If the break up is anything like anything, you will not be in the same place as your friend when it goes down. That means PROBABLY you’ll get the news via phone call, email, text message or some other form of communication. And once you’ve gotten this news, you are now in a position where you can fuck things up. And let’s face it, you probably will. This is a delicate situation, and one that you may feel well prepared for. And what do I know? Maybe you are.
Let’s find out!
Before anything else happens, the first thing to know is the following: THIS IS NOT YOUR BREAKUP.
This is must know information. Read it twice. Read it three times. Read it as many times as you need to in order to understand it.
This is the first and most important thing to remember every time you open your mouth, pick up your phone, send a text or Facebook message, post a comment, write a clever tweet or write a long and heartfelt email.

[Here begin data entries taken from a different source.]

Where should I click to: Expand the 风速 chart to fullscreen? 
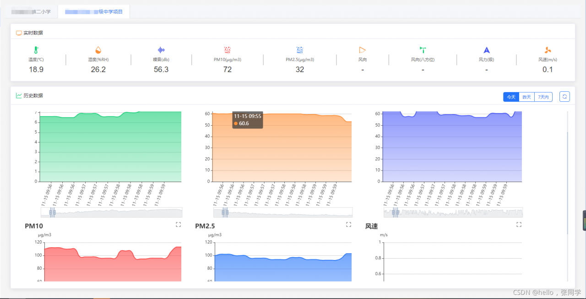519,225
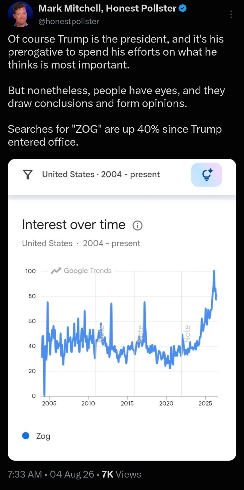Image resolution: width=244 pixels, height=490 pixels.
Task: Tap the lightbulb sparkle insights button
Action: click(x=207, y=175)
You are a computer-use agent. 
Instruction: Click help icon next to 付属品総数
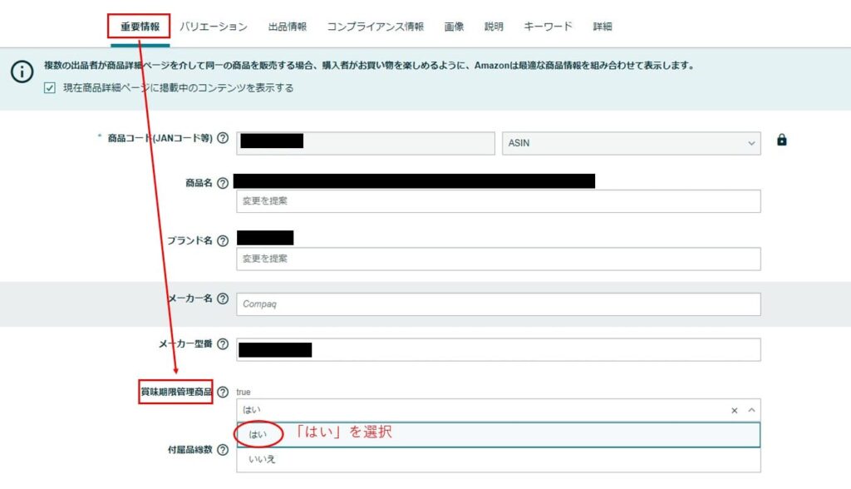(223, 450)
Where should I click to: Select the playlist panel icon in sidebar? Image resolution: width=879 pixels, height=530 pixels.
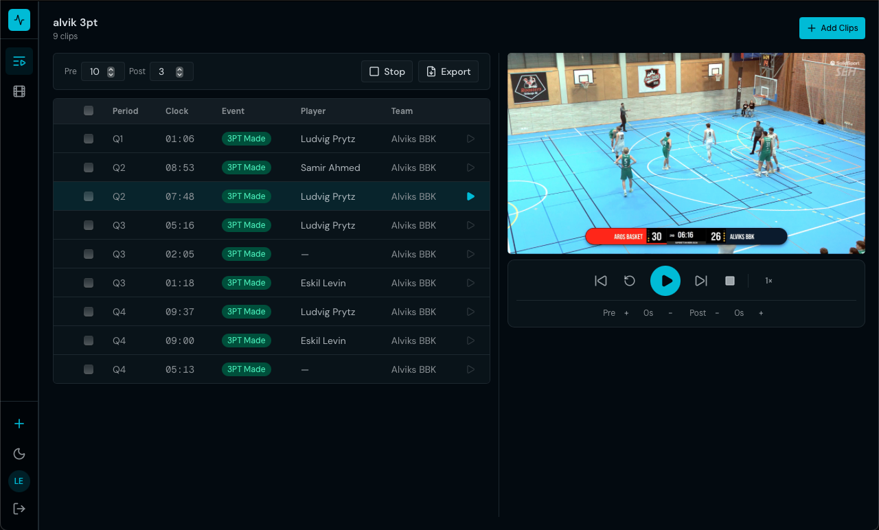19,60
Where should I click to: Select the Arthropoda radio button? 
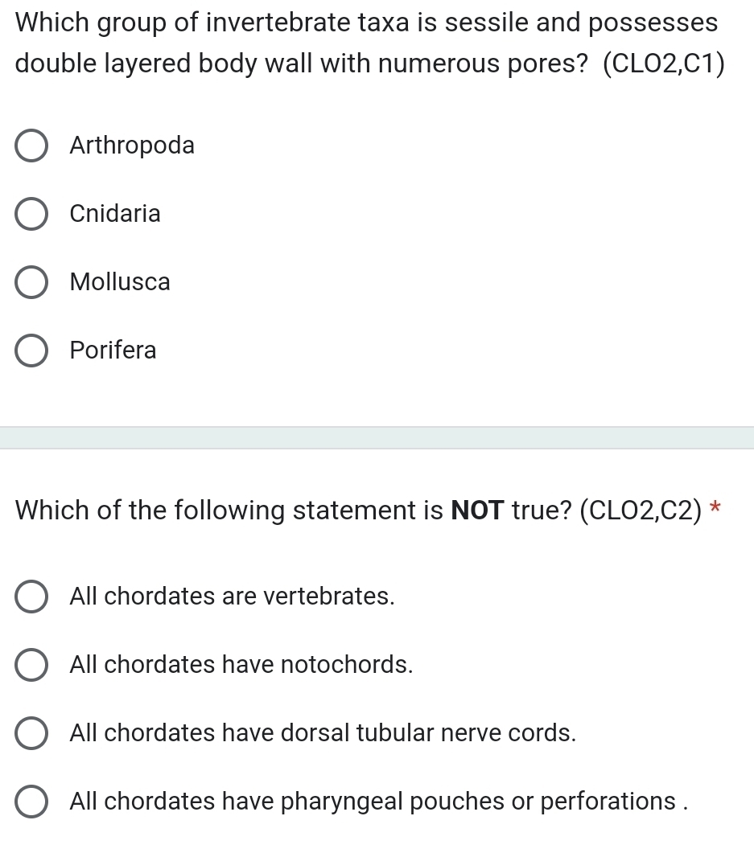pos(31,146)

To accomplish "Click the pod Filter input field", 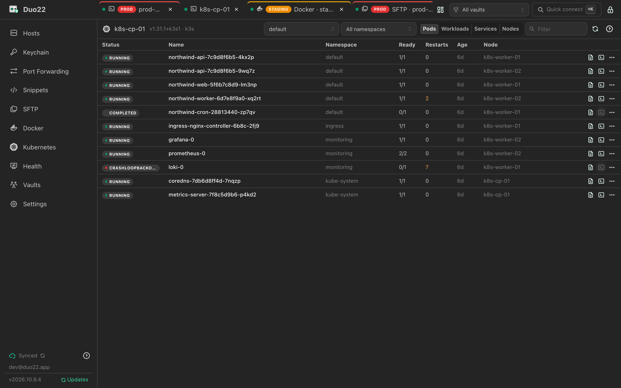I will point(556,29).
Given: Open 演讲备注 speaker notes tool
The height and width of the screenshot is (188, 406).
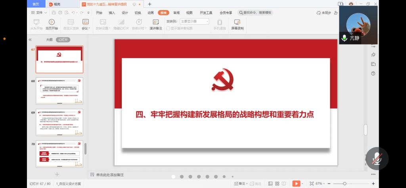Looking at the screenshot, I should tap(155, 24).
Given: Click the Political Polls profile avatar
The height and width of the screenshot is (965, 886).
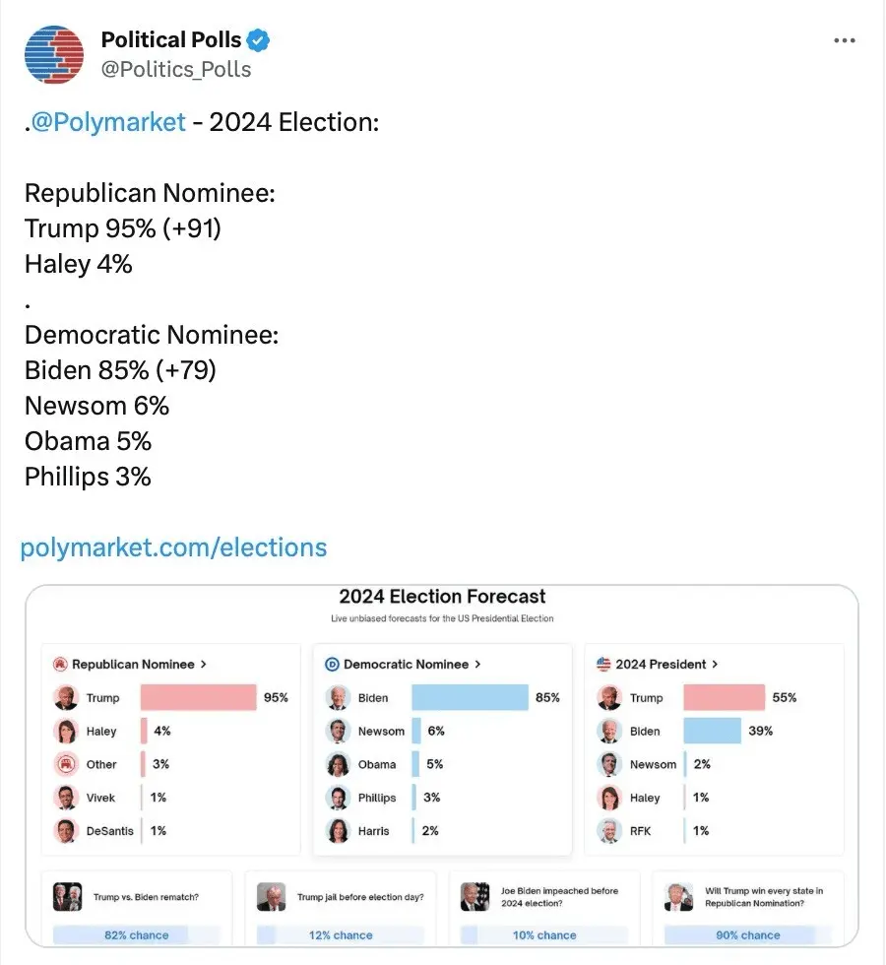Looking at the screenshot, I should 55,54.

Is this your break up? Choose one.
- Yes, duh
2. Kind of
3. In a sense, because we’re such close friends
4. Not really
5. No, absolutely not.
6. Maybe it’s similar
CORRECT ANSWER: 5
Did that seem obvious? It should have. If it didn’t, study up.
Maybe you’ve been through a breakup before and you think that you know what you wished someone had done for you. Or you know what really helped you. That’s great. Congratulations on making it out of that dark place! We are all proud of you and happy for you. It’s super hard to move on from a break-up and you did that hard work, and that’s amazing. Seriously, good work.
Now please move on. This breakup is not like yours. Because it is… say it with me… not yours.
That means that you have to let go of all the things you think you know about what’s best and most helpful. If you show up with a bunch of ideas about how to proceed, you will be useless. Your job is not to explain how this will all be okay in the end. Your biggest job is to listen. And people who are ready with a plan about how to fix things are HORRIBLE fucking listeners.
So never forget ever that this breakup is not your breakup. This ex is not your ex. The problems they had are not the same as your problems. They were unique and specific to the relationship your friend had with their ex. And your friend is the expert here, so you should listen to what your friend has to say. That will help you to understand what can and needs to happen next.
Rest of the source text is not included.